18th Annual Holocaust observance held Wednesday at the statehouse

eva-kor

Eva Kor talked about forgiving her captors….

 

 

Imagine you’re a young girl, in a dark rail car with your family, being taken somewhere unfamiliar to you. Without eating any food or drinking water for four days. Then imagine the doors of that rail car are thrown open. Thousands of people pouring out while you’re being yelled at in another language and you don’t know what they’re saying except that you realize you’re being separated from your family, never to see them again. That’s what happened to Eva Kor. She’s a Holocaust survivor, a survivor of Auschwitz and a survivor of Dr. Mengele’s horrific experiments on children, particularly sets of twins. Eva was a twin. Her sister Miriam died in 1993. She founded a museum called CANDLES in Terre Haute in her memory to cope with the loss she felt.

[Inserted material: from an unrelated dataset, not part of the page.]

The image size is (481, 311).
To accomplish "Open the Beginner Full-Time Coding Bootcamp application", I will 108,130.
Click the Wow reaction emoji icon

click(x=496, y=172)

The Dr. Martin Luther King, Jr. Indiana Holiday Commission, the Indiana Civil Rights Commission, the Indianapolis Jewish Community Relations Council and the Bureau of Jewish Education hosted the 18th Annual State of Indiana Holocaust Observance at the the Indiana Statehouse in Indianapolis.

This year’s program titled, “Words Can Hurt, Words Can Heal: Why My Voice Matters”, gave attendees a candid look at how the harm done by speech is even worse than the harm done by stealing or by cheating someone: money lost can be repaid, but the harm done by speech can never be repaired. Kor gave a speech titled, “Forgiveness: A way from Auschwitz.”